A partir daquela noite sinistra, quando ao longe aparecia a figura do morto-vivo de preto, eu sumia do mapa e da narrativa literalmente.

Peço licença ao leitor para que escreva o final desta história depois de amanhã, 8 de setembro.

***

Ontem foi 7 de setembro, e percebi que houve um atropelo no bananal lá para as bandas de Brasília, pois, parece que o “Cara´í Lu´í” ali tentou atropelar a tal da democracia, e se deu mal. Esse nosso imaginário popular nos prega cada peça.

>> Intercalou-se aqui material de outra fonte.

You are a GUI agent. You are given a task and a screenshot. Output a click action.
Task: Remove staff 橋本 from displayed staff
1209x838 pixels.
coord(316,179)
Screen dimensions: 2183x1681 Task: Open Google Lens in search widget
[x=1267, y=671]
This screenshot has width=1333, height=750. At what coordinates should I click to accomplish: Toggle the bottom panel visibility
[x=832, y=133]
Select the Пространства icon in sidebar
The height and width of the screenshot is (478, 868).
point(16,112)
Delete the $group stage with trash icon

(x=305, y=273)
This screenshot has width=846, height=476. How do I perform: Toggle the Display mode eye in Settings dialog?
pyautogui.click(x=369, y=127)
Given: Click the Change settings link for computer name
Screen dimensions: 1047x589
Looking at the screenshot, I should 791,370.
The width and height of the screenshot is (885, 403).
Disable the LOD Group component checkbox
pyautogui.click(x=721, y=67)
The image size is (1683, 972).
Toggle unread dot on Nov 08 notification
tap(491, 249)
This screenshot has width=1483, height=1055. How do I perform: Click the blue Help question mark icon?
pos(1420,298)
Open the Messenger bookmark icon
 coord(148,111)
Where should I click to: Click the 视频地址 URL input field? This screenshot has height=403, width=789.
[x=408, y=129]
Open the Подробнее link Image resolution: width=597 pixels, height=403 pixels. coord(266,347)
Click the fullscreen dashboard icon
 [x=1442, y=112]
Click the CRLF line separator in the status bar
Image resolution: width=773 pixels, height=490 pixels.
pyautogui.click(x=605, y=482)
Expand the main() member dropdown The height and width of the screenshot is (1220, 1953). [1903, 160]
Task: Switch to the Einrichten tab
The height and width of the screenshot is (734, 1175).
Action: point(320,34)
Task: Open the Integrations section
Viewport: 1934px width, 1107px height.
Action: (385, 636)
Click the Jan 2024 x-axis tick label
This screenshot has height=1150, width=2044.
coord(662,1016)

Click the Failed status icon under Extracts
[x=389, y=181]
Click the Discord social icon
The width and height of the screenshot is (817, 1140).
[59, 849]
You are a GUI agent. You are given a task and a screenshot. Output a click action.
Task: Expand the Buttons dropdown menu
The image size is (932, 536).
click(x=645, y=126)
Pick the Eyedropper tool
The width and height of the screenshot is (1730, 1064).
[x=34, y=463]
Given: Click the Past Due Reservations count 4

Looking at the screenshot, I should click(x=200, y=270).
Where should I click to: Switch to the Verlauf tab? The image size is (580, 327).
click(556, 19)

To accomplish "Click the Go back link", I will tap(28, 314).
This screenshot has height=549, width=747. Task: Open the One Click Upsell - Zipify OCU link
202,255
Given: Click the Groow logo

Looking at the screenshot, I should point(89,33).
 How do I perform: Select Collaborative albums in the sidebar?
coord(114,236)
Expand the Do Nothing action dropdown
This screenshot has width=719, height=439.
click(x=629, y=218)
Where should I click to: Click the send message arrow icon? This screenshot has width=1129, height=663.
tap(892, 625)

Na próxima estória vamos falar do “Jasy Jatere”, que domina e enlouquece os incautos que andam sozinhos pela floresta. Hoje em dia tanta gente com o celular nas mãos, distraída, é presa fácil para esse tipo de mito.  


[1] Assim denominado, em guarani, “Luisón”, o Lobisomem.

[2] Menina humilde de calças de boca pequena, isto é, calças curtas.

[3] Mate, feito de erva-mate moída colocada na cuia que se enche com água quente.

[4] Chá feito com erva-mate e açúcar, queimados na brasa viva, sem cinzas.

[5] Massa de polvilho assada na frigideira, que substituía o pão na maioria das casas do povo.